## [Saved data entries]

## START

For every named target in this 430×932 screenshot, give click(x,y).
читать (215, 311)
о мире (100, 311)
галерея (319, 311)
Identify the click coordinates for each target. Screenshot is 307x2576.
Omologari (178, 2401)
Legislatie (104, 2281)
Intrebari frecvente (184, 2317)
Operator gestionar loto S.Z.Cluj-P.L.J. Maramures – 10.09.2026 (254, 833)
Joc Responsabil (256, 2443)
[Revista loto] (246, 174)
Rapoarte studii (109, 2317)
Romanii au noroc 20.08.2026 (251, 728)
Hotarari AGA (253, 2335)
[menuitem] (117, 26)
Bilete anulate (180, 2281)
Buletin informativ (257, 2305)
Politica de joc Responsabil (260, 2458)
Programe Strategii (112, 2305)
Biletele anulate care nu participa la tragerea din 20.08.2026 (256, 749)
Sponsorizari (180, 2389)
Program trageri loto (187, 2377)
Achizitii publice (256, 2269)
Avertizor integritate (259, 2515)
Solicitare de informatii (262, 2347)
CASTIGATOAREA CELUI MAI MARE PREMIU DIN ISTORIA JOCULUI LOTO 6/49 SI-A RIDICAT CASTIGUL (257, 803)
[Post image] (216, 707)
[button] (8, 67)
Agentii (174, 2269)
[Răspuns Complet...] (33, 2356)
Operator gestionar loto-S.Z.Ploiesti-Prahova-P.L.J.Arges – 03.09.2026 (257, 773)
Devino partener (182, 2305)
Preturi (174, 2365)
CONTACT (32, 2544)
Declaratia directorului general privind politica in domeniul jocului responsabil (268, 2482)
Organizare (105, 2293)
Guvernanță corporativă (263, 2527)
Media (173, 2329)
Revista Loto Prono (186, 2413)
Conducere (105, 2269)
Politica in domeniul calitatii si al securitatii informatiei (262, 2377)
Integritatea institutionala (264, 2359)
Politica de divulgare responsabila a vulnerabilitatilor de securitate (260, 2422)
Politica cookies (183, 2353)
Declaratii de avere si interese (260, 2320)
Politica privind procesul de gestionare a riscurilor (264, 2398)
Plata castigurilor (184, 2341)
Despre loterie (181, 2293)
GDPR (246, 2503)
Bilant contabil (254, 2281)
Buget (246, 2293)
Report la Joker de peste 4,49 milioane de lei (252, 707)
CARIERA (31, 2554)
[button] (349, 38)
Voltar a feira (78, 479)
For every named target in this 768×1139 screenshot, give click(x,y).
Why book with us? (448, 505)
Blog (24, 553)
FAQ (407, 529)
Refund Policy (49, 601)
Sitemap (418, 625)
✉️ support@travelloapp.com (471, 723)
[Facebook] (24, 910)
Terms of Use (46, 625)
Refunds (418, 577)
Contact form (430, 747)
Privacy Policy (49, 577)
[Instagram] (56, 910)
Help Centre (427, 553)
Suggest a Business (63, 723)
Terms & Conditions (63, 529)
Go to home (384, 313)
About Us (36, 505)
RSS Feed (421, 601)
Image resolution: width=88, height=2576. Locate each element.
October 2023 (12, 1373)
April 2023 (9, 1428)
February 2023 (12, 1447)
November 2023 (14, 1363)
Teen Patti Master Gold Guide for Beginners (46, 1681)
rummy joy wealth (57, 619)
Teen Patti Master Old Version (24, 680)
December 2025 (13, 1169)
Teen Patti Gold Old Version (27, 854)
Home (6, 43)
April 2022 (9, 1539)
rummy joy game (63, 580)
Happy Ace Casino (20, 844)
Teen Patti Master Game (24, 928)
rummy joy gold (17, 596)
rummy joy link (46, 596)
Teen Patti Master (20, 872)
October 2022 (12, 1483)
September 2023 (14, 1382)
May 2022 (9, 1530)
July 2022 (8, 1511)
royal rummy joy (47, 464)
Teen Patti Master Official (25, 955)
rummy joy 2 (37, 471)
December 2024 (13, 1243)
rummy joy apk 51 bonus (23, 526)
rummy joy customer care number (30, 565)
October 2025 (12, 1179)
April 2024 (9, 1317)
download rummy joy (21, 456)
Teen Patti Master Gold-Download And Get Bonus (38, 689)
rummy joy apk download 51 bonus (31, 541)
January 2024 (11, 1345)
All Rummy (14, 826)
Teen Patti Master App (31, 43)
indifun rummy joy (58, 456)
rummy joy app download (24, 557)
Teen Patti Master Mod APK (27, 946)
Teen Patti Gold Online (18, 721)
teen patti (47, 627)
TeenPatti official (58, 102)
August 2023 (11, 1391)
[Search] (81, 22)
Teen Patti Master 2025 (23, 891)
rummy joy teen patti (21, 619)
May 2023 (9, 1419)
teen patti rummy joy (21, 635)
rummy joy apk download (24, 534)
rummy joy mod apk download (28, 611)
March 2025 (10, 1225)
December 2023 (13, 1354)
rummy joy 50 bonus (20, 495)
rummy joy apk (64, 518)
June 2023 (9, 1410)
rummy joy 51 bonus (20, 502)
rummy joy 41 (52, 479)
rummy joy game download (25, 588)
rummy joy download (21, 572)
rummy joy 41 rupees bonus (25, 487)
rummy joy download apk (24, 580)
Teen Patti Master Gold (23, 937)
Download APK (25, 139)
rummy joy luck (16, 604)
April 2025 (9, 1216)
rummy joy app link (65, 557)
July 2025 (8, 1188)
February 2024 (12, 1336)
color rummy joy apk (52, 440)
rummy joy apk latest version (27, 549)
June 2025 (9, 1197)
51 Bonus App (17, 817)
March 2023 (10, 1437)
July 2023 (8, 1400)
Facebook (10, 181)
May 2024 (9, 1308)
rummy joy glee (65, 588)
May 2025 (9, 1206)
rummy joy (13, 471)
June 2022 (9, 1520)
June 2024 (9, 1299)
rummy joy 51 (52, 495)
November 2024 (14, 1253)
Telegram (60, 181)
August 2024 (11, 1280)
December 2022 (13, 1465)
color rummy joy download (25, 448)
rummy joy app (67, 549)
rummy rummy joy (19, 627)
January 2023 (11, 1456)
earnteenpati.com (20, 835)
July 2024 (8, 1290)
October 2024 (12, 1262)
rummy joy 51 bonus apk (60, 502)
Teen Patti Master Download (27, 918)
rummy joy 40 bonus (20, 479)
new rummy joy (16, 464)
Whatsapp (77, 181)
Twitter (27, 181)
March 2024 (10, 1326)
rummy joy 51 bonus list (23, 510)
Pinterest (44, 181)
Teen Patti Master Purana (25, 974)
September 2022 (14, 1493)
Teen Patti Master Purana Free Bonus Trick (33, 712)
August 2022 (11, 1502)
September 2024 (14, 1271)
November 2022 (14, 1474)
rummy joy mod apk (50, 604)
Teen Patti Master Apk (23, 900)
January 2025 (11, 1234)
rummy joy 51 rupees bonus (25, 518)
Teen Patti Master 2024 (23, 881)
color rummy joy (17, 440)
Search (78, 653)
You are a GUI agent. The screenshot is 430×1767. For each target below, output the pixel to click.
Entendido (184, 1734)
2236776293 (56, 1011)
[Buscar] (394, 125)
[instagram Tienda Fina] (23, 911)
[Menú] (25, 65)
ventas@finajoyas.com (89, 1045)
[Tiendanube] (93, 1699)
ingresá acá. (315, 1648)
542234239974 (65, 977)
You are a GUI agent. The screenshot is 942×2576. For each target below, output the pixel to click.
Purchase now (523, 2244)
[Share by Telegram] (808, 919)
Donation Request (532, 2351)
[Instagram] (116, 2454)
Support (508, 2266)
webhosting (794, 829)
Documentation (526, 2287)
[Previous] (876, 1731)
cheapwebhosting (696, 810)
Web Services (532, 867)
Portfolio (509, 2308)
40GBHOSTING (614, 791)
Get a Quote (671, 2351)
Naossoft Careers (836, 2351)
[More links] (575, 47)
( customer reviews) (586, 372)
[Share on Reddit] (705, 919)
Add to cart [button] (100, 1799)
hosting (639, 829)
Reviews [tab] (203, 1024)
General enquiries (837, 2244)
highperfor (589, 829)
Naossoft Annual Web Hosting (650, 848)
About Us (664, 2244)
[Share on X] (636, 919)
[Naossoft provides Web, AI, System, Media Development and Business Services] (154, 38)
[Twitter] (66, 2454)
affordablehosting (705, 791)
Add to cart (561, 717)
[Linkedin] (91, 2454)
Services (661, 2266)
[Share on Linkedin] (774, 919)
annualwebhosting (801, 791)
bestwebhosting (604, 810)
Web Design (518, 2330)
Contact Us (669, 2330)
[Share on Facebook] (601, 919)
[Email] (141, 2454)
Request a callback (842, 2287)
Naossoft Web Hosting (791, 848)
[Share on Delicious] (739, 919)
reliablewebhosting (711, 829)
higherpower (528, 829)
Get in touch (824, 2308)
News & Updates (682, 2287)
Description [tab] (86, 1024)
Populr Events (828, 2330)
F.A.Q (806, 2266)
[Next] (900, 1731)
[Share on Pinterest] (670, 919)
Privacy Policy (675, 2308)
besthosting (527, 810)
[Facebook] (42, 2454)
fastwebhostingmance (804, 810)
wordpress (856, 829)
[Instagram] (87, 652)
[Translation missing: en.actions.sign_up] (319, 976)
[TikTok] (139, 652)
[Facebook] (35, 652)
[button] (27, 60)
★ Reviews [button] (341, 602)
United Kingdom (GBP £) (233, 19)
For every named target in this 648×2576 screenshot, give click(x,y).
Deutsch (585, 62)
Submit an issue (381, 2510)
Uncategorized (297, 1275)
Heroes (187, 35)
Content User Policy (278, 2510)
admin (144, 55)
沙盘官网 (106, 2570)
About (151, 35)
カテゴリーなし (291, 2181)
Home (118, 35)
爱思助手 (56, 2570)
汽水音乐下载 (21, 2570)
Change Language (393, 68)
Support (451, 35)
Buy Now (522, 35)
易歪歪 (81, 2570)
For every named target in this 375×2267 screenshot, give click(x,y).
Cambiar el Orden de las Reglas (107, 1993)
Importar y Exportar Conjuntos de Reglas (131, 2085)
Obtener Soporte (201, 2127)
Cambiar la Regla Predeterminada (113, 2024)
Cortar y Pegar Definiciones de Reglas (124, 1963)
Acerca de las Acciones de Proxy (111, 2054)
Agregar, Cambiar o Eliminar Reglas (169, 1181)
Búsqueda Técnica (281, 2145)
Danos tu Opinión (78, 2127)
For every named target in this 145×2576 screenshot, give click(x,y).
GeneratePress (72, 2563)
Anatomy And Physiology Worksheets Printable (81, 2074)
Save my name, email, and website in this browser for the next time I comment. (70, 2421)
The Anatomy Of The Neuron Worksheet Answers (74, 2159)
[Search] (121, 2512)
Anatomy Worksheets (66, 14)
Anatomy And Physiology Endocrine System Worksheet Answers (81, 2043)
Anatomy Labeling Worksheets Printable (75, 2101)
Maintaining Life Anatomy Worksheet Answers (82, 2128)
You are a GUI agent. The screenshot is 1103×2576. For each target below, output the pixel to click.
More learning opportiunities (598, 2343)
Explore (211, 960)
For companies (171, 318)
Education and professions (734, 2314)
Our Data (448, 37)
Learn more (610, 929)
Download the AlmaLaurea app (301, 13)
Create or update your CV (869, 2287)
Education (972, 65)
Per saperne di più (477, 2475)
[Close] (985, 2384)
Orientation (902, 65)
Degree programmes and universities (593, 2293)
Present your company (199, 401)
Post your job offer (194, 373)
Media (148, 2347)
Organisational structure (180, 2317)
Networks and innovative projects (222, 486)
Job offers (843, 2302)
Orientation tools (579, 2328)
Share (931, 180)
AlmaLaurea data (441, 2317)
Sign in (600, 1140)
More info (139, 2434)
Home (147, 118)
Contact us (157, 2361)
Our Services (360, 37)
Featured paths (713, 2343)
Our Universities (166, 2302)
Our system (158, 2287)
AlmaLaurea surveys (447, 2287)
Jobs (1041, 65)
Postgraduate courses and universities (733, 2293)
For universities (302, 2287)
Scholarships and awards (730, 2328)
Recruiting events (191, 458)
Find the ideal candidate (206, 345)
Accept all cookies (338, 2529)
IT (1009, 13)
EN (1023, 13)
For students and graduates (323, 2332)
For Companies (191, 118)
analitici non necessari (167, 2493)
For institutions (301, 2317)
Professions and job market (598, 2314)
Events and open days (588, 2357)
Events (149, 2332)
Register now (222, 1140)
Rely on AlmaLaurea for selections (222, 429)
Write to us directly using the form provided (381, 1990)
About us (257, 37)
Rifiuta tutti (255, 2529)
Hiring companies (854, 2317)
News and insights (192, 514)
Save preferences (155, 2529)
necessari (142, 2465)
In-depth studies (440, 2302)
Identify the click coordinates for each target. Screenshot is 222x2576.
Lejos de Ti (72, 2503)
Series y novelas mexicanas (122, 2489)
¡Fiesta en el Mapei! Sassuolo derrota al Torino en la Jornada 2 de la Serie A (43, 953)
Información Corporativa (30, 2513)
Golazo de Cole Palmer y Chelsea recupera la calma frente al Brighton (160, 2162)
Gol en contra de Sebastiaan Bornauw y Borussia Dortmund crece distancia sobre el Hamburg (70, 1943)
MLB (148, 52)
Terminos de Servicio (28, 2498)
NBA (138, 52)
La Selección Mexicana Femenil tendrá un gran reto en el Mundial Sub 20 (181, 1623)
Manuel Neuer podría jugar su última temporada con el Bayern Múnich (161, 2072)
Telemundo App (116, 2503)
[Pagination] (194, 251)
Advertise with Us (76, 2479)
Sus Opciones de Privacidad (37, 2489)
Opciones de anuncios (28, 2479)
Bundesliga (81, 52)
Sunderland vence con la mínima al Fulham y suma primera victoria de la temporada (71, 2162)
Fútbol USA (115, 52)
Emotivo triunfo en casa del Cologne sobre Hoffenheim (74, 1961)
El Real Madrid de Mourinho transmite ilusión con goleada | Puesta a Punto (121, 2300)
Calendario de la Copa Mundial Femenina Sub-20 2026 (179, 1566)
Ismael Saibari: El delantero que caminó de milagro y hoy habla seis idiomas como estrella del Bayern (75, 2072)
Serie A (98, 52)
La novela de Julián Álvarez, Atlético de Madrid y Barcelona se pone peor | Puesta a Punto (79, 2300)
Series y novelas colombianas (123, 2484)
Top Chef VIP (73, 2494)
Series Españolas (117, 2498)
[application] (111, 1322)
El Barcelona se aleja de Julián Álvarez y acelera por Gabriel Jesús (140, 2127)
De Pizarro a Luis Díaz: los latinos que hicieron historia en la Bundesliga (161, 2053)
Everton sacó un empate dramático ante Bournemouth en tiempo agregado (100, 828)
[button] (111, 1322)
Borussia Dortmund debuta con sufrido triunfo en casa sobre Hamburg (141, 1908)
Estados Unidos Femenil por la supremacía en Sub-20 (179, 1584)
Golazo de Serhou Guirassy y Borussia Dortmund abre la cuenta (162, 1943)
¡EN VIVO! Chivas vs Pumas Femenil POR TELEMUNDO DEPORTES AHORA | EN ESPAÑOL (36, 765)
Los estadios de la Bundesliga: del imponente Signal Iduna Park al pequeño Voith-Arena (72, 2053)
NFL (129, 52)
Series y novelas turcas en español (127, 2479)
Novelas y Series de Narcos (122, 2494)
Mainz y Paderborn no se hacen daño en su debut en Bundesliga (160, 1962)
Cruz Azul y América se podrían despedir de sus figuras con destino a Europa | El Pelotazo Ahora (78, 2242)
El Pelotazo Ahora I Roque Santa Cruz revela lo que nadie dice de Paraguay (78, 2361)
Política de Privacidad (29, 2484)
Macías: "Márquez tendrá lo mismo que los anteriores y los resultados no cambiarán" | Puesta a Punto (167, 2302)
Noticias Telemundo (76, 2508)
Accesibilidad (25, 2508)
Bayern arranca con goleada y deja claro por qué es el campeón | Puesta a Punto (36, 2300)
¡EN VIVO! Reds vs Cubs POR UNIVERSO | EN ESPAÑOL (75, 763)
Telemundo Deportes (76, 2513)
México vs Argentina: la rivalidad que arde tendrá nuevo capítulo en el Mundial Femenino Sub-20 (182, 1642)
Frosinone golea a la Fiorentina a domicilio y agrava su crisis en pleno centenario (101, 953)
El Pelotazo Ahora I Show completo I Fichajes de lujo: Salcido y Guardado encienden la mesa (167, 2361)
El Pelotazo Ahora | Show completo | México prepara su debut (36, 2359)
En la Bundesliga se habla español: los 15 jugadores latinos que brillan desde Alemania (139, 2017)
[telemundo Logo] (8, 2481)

## END

## [THE REQUEST]
Repeat the lines from the one containing "Degree programmes and" through the one containing "Our Services (360, 37)", both included, word for word.

## [RESULT OF THE TASK]
Degree programmes and universities (593, 2293)
Present your company (199, 401)
Post your job offer (194, 373)
Media (148, 2347)
Organisational structure (180, 2317)
Networks and innovative projects (222, 486)
Job offers (843, 2302)
Orientation tools (579, 2328)
Share (931, 180)
AlmaLaurea data (441, 2317)
Sign in (600, 1140)
More info (139, 2434)
Home (147, 118)
Contact us (157, 2361)
Our Services (360, 37)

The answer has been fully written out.